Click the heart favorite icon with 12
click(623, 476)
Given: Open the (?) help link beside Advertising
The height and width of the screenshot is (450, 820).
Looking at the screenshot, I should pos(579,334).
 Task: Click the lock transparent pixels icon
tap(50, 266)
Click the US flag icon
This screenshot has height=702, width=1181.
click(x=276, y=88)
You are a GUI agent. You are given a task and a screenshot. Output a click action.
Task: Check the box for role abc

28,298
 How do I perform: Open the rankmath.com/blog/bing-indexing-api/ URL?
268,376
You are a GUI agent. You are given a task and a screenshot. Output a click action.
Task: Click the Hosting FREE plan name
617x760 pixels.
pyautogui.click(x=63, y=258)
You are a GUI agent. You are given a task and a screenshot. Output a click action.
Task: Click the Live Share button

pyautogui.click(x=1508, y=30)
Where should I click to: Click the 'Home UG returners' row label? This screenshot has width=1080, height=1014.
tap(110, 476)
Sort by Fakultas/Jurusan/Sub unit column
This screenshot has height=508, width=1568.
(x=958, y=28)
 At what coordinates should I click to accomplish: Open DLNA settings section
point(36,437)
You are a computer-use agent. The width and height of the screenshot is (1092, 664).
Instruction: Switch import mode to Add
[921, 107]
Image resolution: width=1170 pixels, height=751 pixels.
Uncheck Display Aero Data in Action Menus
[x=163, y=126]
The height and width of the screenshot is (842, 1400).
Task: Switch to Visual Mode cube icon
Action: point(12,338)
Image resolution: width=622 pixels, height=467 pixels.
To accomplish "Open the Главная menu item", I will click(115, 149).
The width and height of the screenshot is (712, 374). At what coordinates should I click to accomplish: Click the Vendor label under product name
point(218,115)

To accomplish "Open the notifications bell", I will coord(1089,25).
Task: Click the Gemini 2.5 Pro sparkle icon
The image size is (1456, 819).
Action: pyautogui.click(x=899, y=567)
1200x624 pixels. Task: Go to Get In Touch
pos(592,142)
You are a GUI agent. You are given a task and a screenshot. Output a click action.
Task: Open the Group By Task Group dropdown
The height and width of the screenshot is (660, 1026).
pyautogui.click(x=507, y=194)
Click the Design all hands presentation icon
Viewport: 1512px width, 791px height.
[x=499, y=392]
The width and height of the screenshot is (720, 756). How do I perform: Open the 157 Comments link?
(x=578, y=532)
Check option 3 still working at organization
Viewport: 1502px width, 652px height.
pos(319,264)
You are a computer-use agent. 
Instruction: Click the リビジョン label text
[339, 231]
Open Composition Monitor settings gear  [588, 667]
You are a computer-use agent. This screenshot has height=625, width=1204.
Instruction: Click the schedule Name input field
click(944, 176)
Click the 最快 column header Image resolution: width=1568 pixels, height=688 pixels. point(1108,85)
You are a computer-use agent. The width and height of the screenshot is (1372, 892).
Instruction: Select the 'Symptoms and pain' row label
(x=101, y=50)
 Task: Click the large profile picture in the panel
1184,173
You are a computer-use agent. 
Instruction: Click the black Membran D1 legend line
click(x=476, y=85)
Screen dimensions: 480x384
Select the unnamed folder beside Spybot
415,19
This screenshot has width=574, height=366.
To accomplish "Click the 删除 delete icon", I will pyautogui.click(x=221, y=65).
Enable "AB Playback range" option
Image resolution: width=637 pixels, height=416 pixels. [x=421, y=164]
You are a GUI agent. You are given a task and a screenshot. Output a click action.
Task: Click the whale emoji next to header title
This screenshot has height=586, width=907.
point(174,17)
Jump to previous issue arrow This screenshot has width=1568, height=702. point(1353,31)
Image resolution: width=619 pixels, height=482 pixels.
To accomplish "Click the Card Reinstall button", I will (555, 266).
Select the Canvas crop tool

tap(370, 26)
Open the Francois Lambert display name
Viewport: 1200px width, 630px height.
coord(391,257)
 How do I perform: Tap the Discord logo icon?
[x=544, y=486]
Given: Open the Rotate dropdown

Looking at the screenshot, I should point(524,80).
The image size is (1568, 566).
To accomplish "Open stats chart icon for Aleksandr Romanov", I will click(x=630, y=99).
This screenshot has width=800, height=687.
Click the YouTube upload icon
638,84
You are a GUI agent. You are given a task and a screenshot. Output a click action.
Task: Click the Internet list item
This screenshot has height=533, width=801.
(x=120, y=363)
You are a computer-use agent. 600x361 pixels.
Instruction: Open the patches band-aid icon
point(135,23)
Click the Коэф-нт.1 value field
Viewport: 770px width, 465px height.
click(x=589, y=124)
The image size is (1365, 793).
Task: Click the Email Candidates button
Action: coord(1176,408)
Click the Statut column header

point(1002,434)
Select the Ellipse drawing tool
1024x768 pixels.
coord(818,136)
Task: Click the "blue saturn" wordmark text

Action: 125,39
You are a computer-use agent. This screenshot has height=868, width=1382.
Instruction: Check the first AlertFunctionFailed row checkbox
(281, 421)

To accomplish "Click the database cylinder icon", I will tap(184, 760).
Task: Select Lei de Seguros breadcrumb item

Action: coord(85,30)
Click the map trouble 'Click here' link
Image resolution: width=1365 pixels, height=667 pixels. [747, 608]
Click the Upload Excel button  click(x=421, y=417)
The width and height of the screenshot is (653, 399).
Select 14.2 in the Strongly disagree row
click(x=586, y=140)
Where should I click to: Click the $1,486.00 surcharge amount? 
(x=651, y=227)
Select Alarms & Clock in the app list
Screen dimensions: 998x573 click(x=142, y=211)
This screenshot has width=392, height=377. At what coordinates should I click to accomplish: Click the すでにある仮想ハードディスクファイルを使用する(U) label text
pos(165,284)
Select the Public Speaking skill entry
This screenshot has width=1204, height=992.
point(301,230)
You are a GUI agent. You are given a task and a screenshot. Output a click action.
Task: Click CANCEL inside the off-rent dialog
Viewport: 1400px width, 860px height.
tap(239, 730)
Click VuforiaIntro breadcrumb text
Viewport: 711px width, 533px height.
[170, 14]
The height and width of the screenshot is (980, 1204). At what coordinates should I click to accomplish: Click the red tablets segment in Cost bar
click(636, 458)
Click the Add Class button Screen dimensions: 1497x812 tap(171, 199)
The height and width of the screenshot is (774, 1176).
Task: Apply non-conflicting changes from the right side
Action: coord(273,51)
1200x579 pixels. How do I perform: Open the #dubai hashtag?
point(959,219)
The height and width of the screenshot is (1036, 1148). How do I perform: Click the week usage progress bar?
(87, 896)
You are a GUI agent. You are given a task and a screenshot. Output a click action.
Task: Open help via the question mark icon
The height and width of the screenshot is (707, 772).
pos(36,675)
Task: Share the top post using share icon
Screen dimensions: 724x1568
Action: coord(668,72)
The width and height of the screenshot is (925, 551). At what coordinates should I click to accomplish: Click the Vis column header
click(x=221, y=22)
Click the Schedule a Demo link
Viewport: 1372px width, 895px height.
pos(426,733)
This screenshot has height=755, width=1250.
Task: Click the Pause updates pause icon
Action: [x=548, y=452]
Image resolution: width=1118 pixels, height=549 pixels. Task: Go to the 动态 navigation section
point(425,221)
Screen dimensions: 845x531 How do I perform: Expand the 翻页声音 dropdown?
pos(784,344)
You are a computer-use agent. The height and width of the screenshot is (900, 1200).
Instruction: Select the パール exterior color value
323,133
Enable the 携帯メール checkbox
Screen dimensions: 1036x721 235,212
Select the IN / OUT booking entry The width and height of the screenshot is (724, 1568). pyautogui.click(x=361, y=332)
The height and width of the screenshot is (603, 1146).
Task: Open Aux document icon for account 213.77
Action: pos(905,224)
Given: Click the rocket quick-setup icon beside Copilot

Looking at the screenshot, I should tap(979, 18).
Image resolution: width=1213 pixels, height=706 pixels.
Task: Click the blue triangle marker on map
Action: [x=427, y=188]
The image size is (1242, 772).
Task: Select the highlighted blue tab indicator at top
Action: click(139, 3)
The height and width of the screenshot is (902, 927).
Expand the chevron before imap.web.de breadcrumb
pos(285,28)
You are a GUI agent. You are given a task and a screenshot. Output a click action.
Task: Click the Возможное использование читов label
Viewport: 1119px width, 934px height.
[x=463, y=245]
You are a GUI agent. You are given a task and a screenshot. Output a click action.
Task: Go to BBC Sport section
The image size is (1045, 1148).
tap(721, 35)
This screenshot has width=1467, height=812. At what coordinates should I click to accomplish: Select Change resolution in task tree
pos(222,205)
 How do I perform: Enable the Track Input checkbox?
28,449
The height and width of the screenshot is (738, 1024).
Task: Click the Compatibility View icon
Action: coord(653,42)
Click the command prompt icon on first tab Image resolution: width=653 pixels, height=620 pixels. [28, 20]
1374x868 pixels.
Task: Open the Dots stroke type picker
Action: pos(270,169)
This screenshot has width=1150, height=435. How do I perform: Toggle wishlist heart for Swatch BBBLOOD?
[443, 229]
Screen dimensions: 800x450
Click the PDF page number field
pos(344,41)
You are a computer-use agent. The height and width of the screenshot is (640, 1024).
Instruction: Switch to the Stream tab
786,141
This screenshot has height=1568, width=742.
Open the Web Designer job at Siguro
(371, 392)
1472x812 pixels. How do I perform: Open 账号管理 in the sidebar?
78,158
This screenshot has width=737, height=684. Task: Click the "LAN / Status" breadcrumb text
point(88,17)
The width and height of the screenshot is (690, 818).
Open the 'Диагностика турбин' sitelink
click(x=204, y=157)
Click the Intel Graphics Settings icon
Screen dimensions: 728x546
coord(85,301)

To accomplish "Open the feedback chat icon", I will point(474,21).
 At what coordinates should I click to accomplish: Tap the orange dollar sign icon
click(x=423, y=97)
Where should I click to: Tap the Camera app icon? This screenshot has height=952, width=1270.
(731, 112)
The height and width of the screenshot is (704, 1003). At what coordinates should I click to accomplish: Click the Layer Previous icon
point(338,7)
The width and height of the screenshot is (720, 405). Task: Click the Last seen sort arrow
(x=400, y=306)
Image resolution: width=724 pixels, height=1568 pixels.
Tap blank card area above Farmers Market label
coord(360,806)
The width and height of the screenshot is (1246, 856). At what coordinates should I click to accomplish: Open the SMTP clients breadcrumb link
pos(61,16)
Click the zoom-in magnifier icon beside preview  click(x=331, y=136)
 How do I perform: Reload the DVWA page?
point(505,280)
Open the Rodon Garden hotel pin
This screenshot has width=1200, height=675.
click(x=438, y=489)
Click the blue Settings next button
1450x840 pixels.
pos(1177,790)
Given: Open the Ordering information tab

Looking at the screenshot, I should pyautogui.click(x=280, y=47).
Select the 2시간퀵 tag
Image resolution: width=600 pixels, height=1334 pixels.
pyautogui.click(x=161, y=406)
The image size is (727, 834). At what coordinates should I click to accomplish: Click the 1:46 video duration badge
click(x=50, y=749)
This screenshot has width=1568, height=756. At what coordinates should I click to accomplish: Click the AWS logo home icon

-.-.-

Please, from the entries above, set down exactly the lines from the one containing "Select the unnamed folder beside Spybot" through the one containing "has height=868, width=1382.", and only those.

Select the unnamed folder beside Spybot
415,19
This screenshot has width=574, height=366.
To accomplish "Click the 删除 delete icon", I will pyautogui.click(x=221, y=65).
Enable "AB Playback range" option
Image resolution: width=637 pixels, height=416 pixels. [x=421, y=164]
You are a GUI agent. You are given a task and a screenshot. Output a click action.
Task: Click the whale emoji next to header title
This screenshot has height=586, width=907.
point(174,17)
Jump to previous issue arrow This screenshot has width=1568, height=702. point(1353,31)
Image resolution: width=619 pixels, height=482 pixels.
To accomplish "Click the Card Reinstall button", I will (555, 266).
Select the Canvas crop tool

tap(370, 26)
Open the Francois Lambert display name
Viewport: 1200px width, 630px height.
coord(391,257)
 How do I perform: Tap the Discord logo icon?
[x=544, y=486]
Given: Open the Rotate dropdown

Looking at the screenshot, I should point(524,80).
The image size is (1568, 566).
To accomplish "Open stats chart icon for Aleksandr Romanov", I will click(x=630, y=99).
This screenshot has width=800, height=687.
Click the YouTube upload icon
638,84
You are a GUI agent. You are given a task and a screenshot. Output a click action.
Task: Click the Internet list item
This screenshot has height=533, width=801.
(x=120, y=363)
You are a computer-use agent. 600x361 pixels.
Instruction: Open the patches band-aid icon
point(135,23)
Click the Коэф-нт.1 value field
Viewport: 770px width, 465px height.
click(x=589, y=124)
The image size is (1365, 793).
Task: Click the Email Candidates button
Action: coord(1176,408)
Click the Statut column header

point(1002,434)
Select the Ellipse drawing tool
1024x768 pixels.
coord(818,136)
Task: Click the "blue saturn" wordmark text

Action: 125,39
You are a computer-use agent. This screenshot has height=868, width=1382.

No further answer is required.